● WHAT TO DO:
**a.** Summarize the post about the dropping VPN tunnel in two sentences.
**b.** Pick up the post about the dropping VPN tunnel from its last sentence and keep writing.
EXCERPT TO READ Start Marker
I have one of the most perplexing problems I have run across in a long time. I am trying to rollout some Wyse thin clients to some home users, using an 831 router connected to a cable internet service with a IPSEC VPN connection back to 3030 concentrator.
Every 60 minutes the ipsec tunnel goes down between the 831 and the3030. First I thought it was a keep alive issue since it was so consistent in happening every 60 mins. I adjusted just about any values I could find on the 3030 that mentioned 3600 seconds to something greater to see if that changed anything in order to narrow down the problem.
Nothing I did on the concentrator seemed to affect the outcome of the tunnel and this problem.
I then looked at the router and found nothing that stood out that would affect the tunnel going down every 60 mins.
I finally opened a TAC issues this past friday and was told to try these commands on the 831:
crypto isakmp keepalives 10 crypto isakmp invalid-spi-recovery
Did that and still no change. Tunnel goes down every 60 mins.
Late friday I had to move stuff around in my test environment and took the WYSE thin client off the 831. So I was left with the 831 router with a ipsec vpn tunnel back to my 3030 via a cable internet service. I also had a 7940 ip phone connected and working on the 831 but no WYSE thin client.
This morning I noticed the vpn tunnel had not gone down since removing the thin client from the router. I wondered if this was a fluke and immediately went into the office today and plugged the thin client back in to the 831. Sure enough 60 mins later the vpn tunnel went down. I then waited a few more hours and watched and sure enough just about every 60 mins on the dot the tunnel just goes down, eventually it comes back up in about 5 mins. I can make it come back up sooner if I logout the session on the 3030 concentrator.
EXCERPT TO READ End Marker
THE DATA Start Marker
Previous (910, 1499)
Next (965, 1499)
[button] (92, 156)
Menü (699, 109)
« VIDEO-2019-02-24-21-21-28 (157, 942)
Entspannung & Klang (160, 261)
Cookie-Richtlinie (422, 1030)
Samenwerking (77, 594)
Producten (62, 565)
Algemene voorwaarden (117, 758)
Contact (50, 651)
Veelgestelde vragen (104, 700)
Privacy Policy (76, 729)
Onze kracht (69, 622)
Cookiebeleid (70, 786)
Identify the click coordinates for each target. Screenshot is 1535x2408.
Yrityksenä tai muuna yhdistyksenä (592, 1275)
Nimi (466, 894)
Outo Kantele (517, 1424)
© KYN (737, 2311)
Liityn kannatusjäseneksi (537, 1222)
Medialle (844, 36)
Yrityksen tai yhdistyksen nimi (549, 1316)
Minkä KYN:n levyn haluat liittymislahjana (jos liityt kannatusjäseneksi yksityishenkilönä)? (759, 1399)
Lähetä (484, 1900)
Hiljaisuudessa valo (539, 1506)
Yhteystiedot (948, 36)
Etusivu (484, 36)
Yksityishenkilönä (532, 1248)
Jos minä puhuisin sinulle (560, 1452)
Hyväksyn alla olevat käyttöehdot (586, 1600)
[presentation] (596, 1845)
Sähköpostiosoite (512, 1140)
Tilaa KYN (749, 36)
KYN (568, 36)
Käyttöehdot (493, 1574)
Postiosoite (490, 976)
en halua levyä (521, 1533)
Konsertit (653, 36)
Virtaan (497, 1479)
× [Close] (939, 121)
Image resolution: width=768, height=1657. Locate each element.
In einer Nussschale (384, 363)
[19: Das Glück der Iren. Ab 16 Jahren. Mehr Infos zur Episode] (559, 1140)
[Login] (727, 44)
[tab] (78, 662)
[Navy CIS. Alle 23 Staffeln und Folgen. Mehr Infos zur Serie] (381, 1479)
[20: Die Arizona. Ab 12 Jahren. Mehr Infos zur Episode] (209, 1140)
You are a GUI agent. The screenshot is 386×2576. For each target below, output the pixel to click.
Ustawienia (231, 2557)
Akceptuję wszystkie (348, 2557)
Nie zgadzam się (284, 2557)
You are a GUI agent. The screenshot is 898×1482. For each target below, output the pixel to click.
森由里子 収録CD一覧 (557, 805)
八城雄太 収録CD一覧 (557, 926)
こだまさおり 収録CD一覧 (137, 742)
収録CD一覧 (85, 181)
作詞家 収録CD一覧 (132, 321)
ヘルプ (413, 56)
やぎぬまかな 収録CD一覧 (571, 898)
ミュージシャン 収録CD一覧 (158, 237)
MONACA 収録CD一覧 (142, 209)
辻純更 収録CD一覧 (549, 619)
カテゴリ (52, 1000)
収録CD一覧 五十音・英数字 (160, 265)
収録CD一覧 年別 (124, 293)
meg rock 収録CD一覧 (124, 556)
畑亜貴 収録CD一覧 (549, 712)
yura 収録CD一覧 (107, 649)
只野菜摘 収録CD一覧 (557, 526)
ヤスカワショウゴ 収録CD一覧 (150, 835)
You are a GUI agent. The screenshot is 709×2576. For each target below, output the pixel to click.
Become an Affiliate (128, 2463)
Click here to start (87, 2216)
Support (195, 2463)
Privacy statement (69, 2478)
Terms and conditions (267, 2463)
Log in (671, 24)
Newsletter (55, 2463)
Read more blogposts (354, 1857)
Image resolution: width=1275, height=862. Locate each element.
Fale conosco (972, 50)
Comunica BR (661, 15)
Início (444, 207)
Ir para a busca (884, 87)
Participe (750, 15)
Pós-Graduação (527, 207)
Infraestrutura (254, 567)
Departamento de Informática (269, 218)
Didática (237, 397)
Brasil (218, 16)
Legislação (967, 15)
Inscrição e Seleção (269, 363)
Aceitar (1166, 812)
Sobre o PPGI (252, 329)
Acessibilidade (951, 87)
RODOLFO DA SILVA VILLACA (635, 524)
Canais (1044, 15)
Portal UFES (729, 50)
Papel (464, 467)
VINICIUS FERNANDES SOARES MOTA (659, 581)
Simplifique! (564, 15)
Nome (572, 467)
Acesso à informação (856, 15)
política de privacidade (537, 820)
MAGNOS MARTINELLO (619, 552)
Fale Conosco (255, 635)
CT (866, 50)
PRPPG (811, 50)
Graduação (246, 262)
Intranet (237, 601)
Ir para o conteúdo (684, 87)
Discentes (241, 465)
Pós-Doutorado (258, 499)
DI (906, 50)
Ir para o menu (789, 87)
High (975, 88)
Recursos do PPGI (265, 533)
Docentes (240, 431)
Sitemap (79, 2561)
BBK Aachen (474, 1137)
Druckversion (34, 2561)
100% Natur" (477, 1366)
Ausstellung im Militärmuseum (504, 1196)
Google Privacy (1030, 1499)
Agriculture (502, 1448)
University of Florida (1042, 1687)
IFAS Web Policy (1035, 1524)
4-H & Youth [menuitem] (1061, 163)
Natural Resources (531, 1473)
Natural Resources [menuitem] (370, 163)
THE DATA End Marker
● WRITTEN ANSWERS:
**a.** An IPSEC VPN tunnel between an 831 router on a cable internet service and a 3030 concentrator goes down every 60 minutes, and neither changing 3600-second values on the 3030 nor the keepalive commands suggested by TAC made any difference. With the Wyse thin client removed from the 831, the tunnel stayed up, but once the thin client was plugged back in, the tunnel again went down about every 60 minutes and came back up in about 5 minutes.

**b.**
So, the problem seems to be directly related to having the thin client connected. If I dont plug the thin client into the 831 the tunnel stays up and I have no problems. I even have tested with the 7940 phone and all works fine as long as the thin client is not connected.
And that is why I am here, I just dont get what could be going on. I mean its one thing if the thin clients session with the terminal server would time out every 60 mins (which it does not) but I dont see how the thin client can in any way affect the vpn tunnel resetting every 60 mins.
So then I say its got to be a router or concentrator issue. But I dont see how that can be given that the tunnel works and stays up as long as the thin client is not connected.
By the way the thin client is using RDP and not ICA. I am going to test later if the same issue happens by using ICA on the thin client as opposed to RDP.
I have done the same results on three different 831 routers, connected to three different cable and dsl providers.
I am dying to resolve this issue or at least understand why its happening as I am suppose to be rolling out quite a few of these things to users that will soon start working from home.